A Field Guide to Oil in Santa Barbara
The year 2019 marks the 50th anniversary of the 1969 Santa Barbara oil spill. On January 28, 1969, a blow-out on Union Oil's Platform A spilled an estimated 80,000 to 100,000 barrels of crude oil into the Santa Barbara Channel over a ten-day period. At that time, it was the largest oil spill in the history of the United States. It was surpassed by the Exxon Valdez spill in 1989 and the Deepwater Horizon spill in 2010, but it remains the largest oil spill in California's waters. Often cited as a founding moment of the modern environmental movement and credited with inspiring extensive U.S. environmental regulation, the 1969 Santa Barbara oil spill is part of a much broader and deeper story of oil in Santa Barbara County, which has been influenced by the oil industry since the early twentieth century and continues to be a site of oil extraction and contestation today.

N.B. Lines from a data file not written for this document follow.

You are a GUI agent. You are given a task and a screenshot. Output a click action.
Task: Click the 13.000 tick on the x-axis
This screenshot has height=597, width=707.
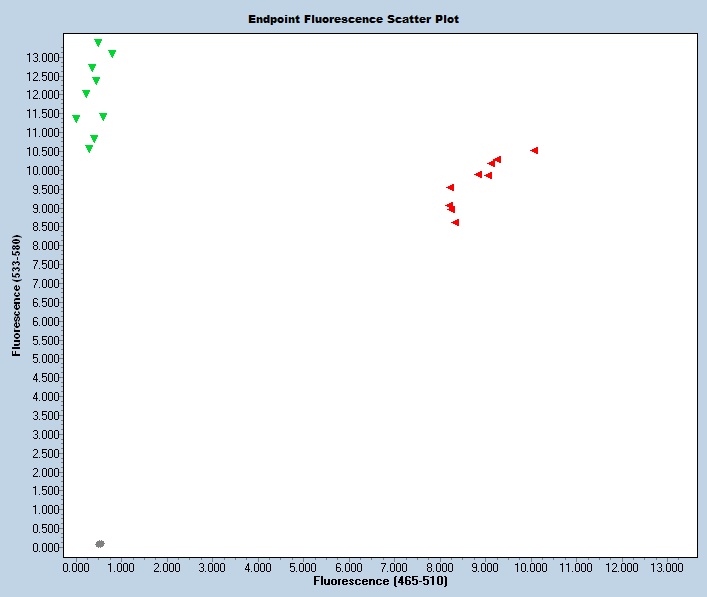click(667, 567)
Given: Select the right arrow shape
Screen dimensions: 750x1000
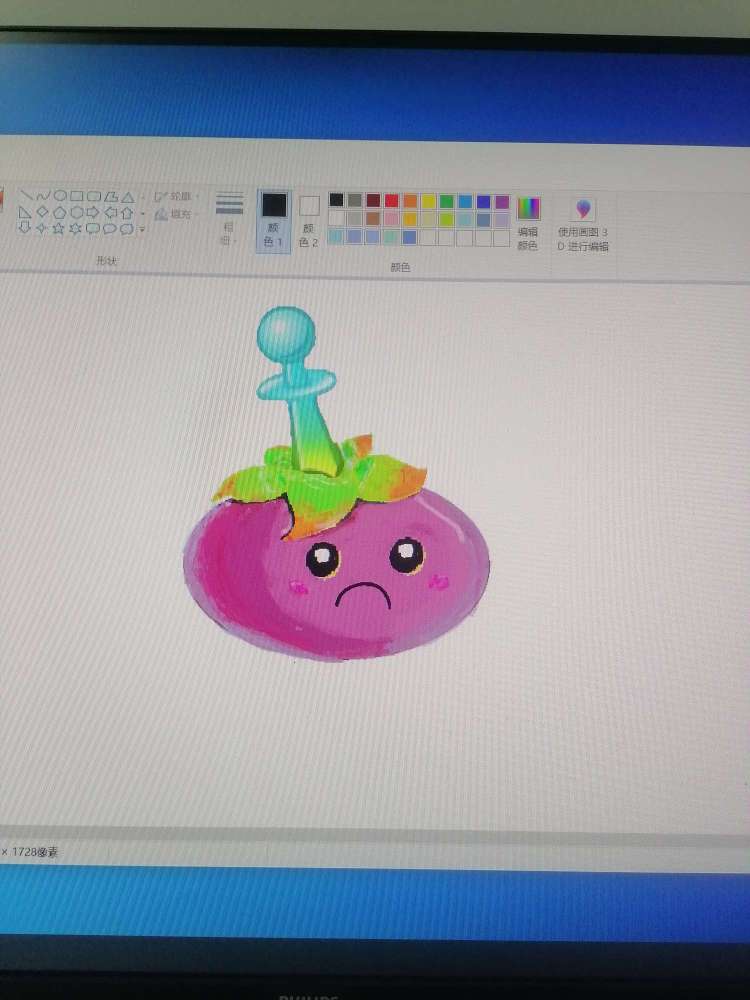Looking at the screenshot, I should click(x=93, y=212).
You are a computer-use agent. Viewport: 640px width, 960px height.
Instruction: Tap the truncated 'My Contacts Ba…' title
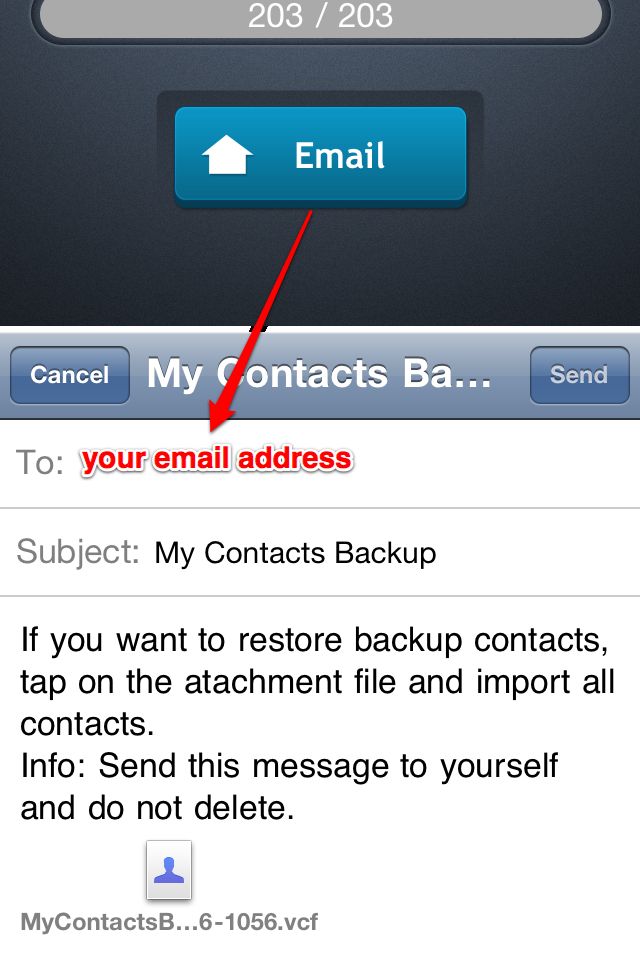tap(319, 374)
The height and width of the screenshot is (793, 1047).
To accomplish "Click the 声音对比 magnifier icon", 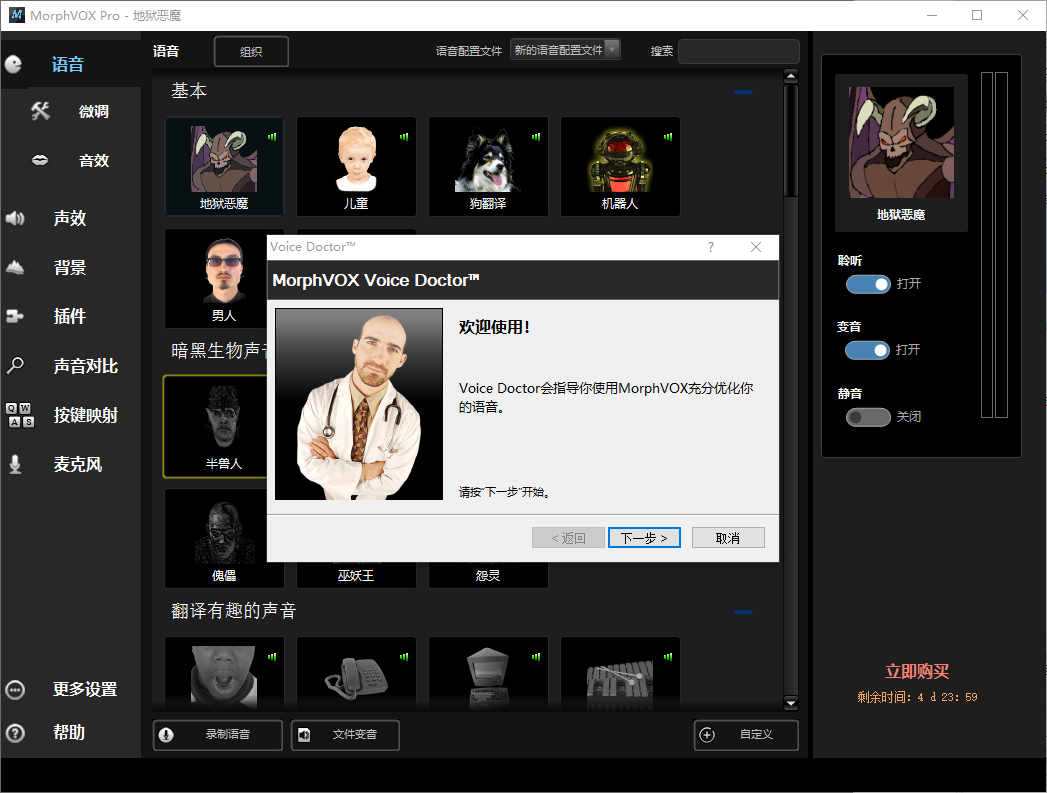I will [15, 366].
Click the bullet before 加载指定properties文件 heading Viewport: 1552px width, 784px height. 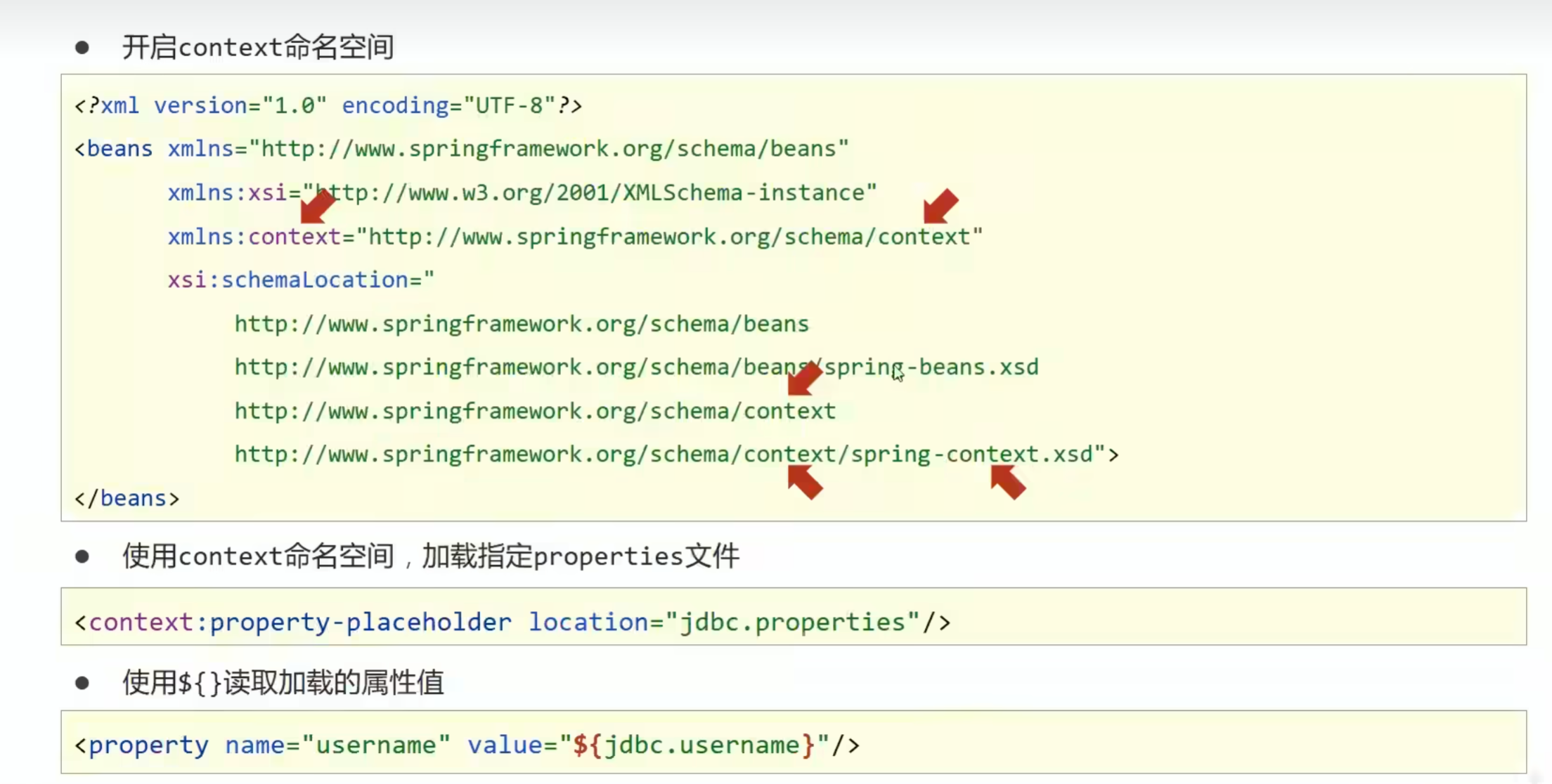click(x=82, y=557)
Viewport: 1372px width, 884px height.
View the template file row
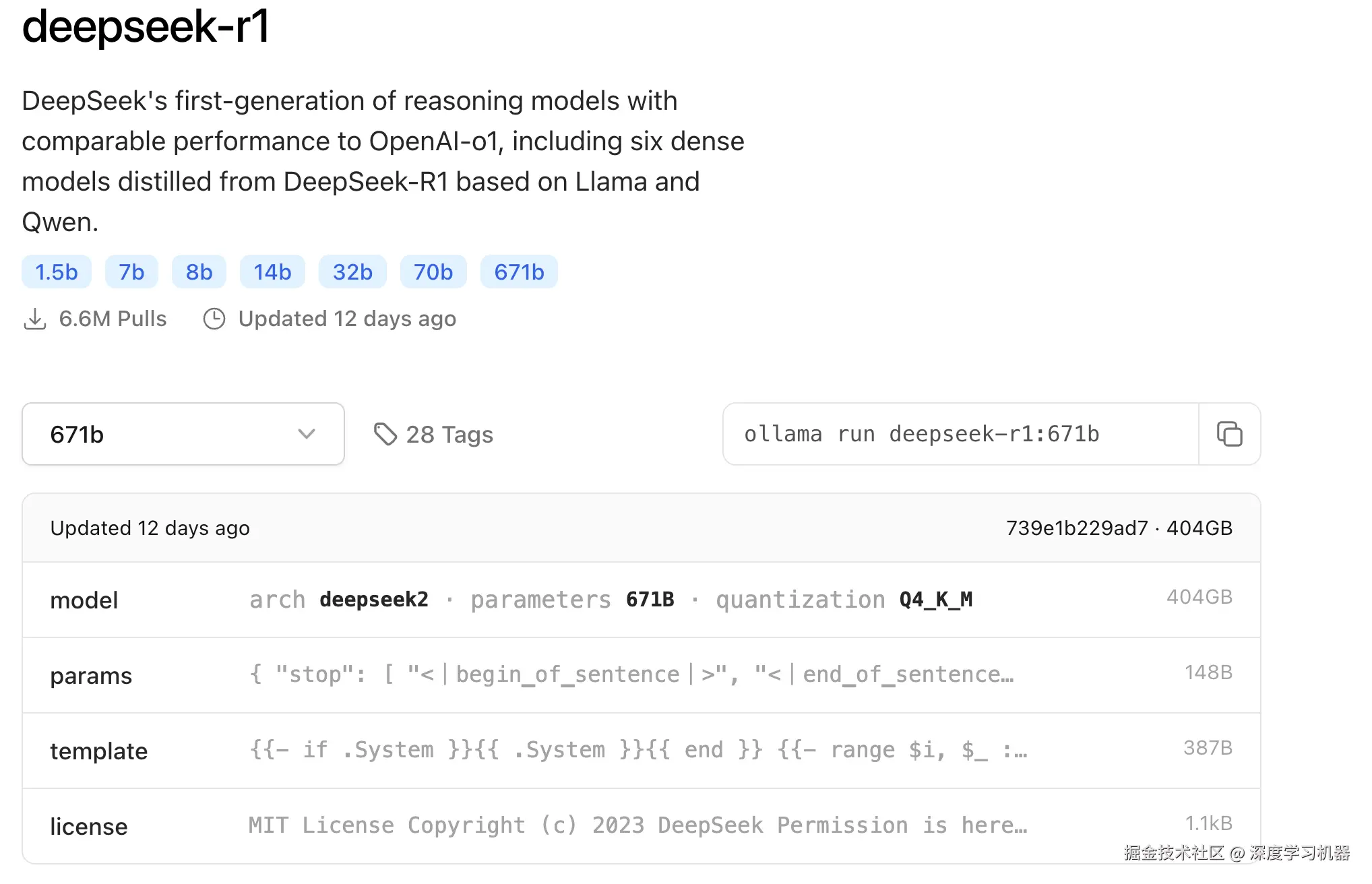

Over the course of the fall 2018 quarter, graduate students in the Mellon Sawyer Seminar on Energy Justice in Global Perspective at the University of California, Santa Barbara, conducted site-based research on the history and politics of oil in Santa Barbara County. They focused on five significant sites in the area, which are plotted on the map above. To find out more about each site, click on the location on the map or the link below, which will lead you to a series of images, documents, and observations about the impact of the oil industry on the region, its people, and its environment. To learn about other ways to navigate the Field Guide, click on "Exploring the Field Guide" below.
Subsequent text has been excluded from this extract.